Today the idea of computers sharing information over a network seems obvious. But it wasn’t when Radia Perlman arrived at Bolt Beranek and Newman in 1976 with two MIT math degrees and three years’ experience as a researcher at the MIT AI Lab. When she decided to leave grad school, a friend suggested she apply for a job at BBN. Although she had been designing software and hardware to teach children programming at MIT, Perlman was assigned to the group helping create routers and switches for the early internet. (“The only reason that I got into networking was that a friend stopped by,” she confesses.)
Back then, most computers were stand-alone machines. Some early home computers could “dial up” mainframes over phone lines, but they typically ran software that made them act as “dumb terminals”—a mere screen and keyboard for the remote system.

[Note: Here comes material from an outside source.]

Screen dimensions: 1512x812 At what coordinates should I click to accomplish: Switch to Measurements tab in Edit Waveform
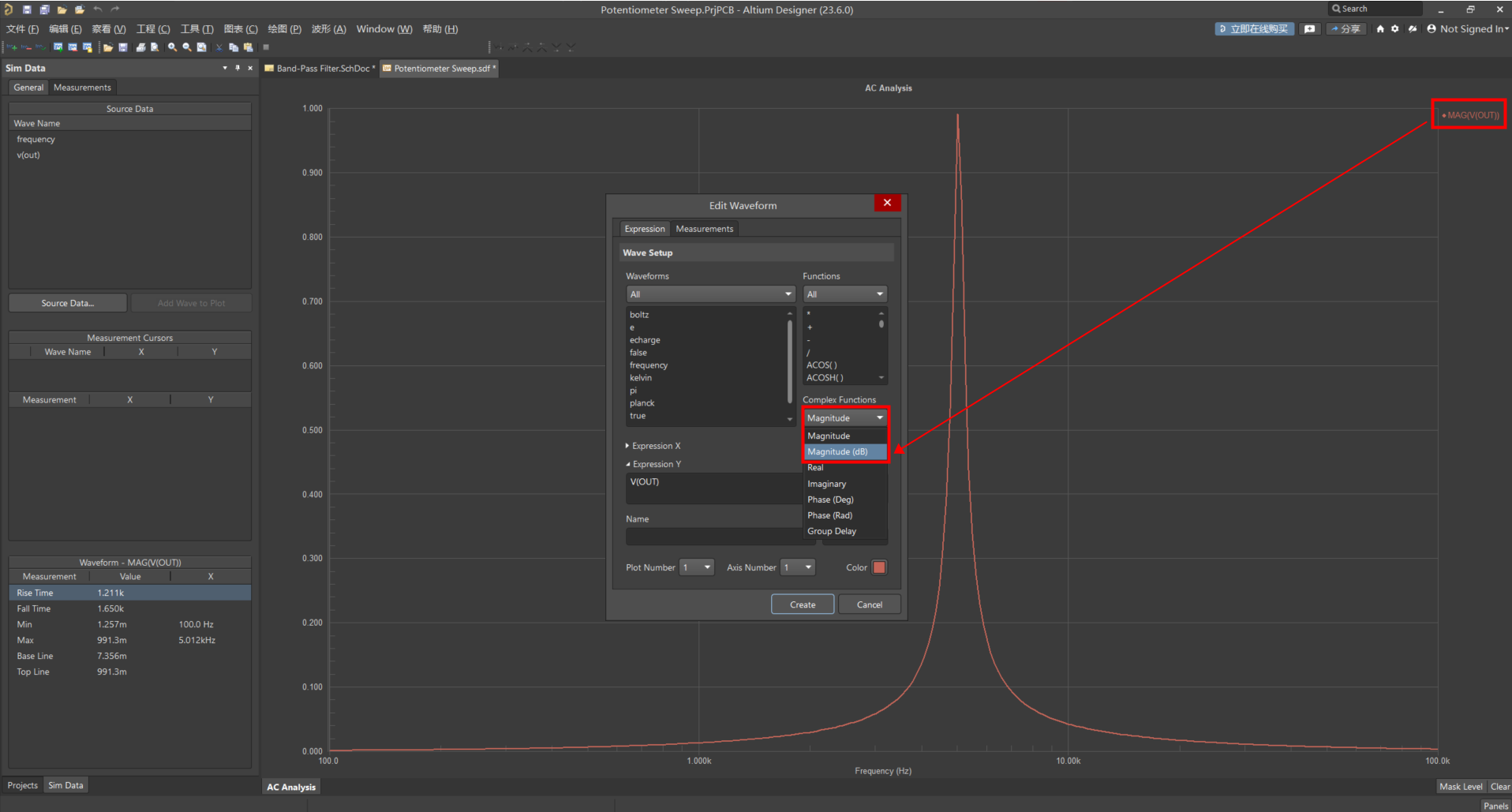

That’s where routers and switches come in. They let computers exchange data in chunks called packets that find their way through the data network like a package moving by truck, rail, or air. Packet routing lets any two computers on the network communicate with each other, no matter how many links in the network the packets must transverse.
This is complicated business, and the early algorithms for routing packets had major flaws that could potentially crash the entire internet. Perlman used her knowledge of mathematics to design more robust algorithms for routers and prove that they were mathematically correct. Her famous “spanning tree” algorithm, which she invented at Digital Equipment Corp. in 1984, is, with slight modifications, still used today.
Perlman went on to do more fundamental work in networking, security, and privacy. She has more than 130 patents; her most recent (#10,298,551, for an algorithm that helps preserve privacy when devices share information) was granted on May 21, 2019.